This is a short post about stuff I learnt while programming the AVR processors by atmel. It is mostly a write-up so I won’t forget things 2 weeks down the line 🙂
I have built a MIDI controller based on the atmega8 processor by atmel. The processor itself has 1 kB of RAM and 8 kB of ROM. 1kB of that ROM is used by the bootloader, which is used to transmit new firmware images over sysex. As the sysex decoding and checksumming is quite complex, I could just barely fit the bootloader in those 1024 bytes.
I first wrote the bootloader in C, using the avr-gcc compiler (version 4.2.0).
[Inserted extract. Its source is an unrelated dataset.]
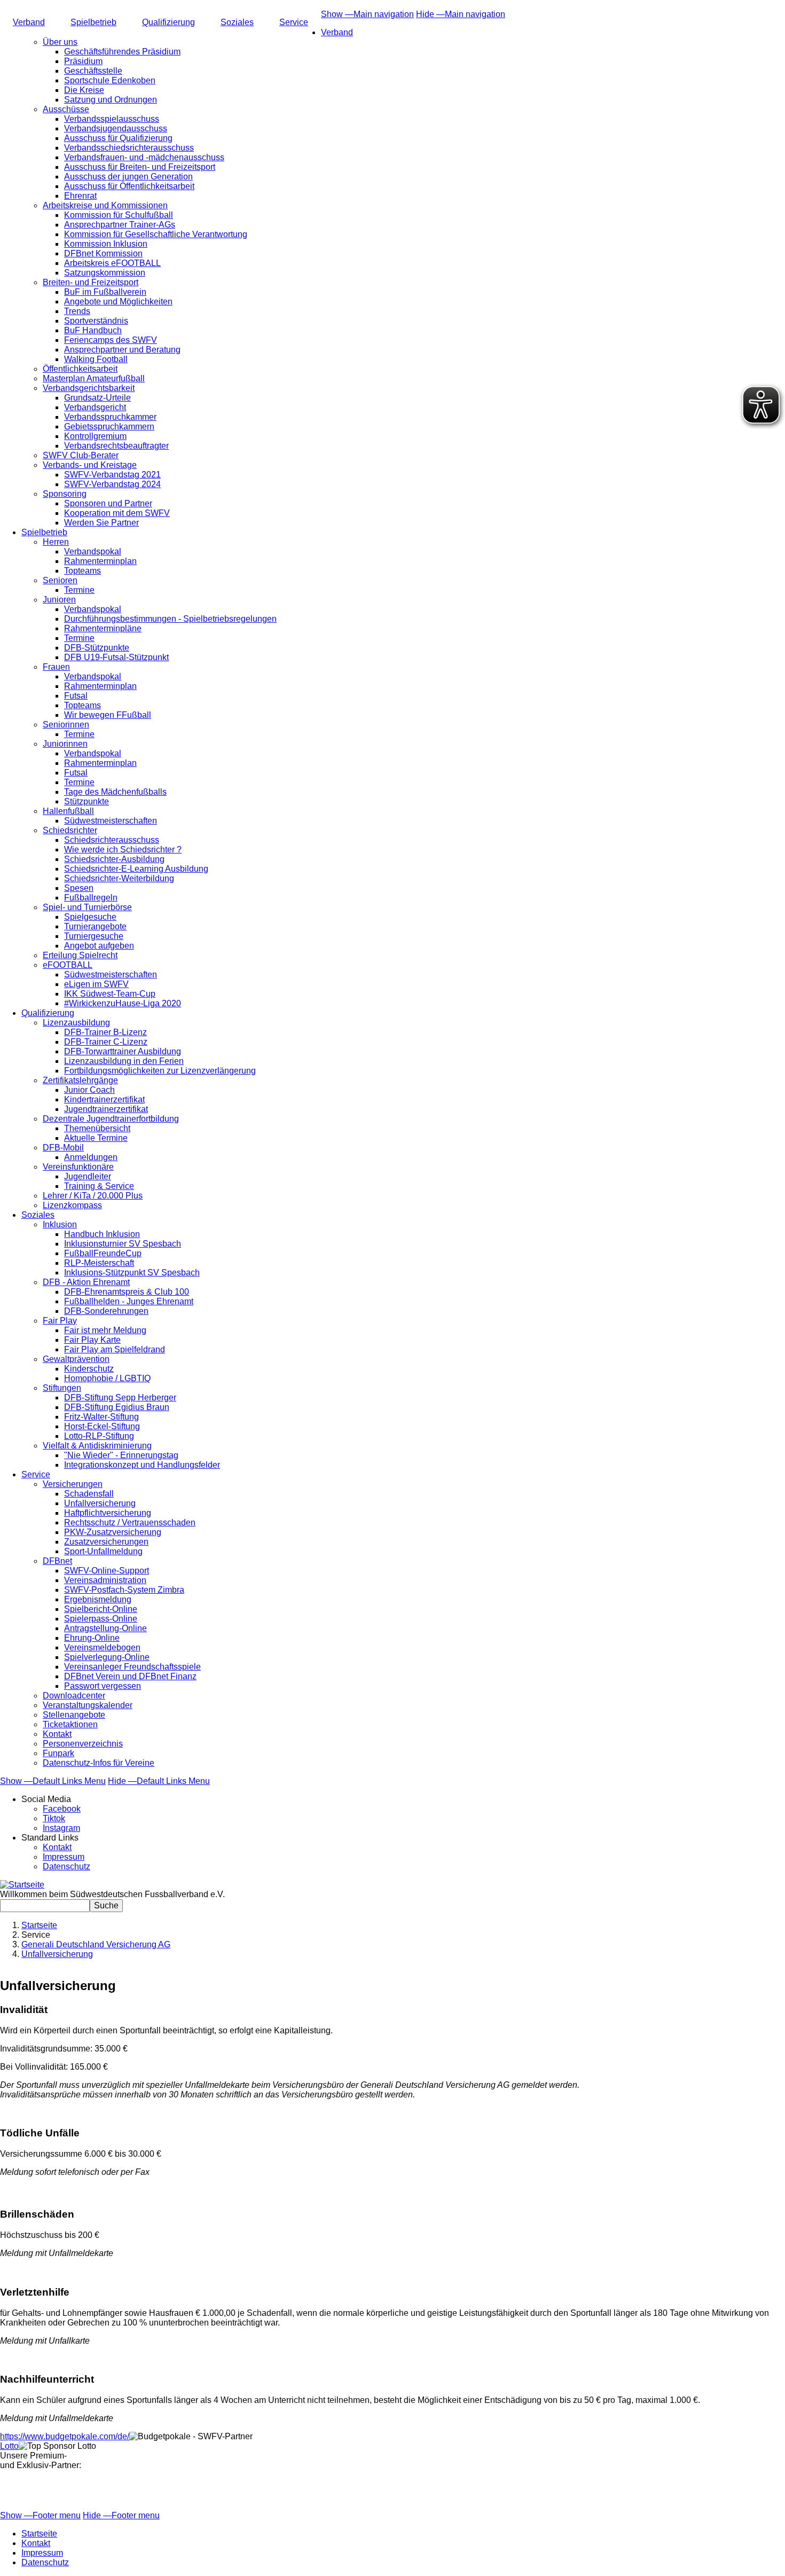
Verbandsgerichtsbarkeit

Sadly, the resulting code was just slightly over the 1024 bytes boundary I had to meet (you can only program the bootloader start adress on 512 bytes, 1024 bytes or 2048 bytes). That led to my first dabbling in optimizing gcc created code. I have to admit I don’t start writing assembly from scratch, even now I write the main framework in C, and then rewrite specific functions in assembler. You can see the C source code of the bootloader here (though it seems this version fits in 1024 bytes, I must have done something to it too) : bootloader.c . I won’t go into the bootloader details in this post (this will be the subject of a later post). Here is the assembler version: bootloader-asm.s .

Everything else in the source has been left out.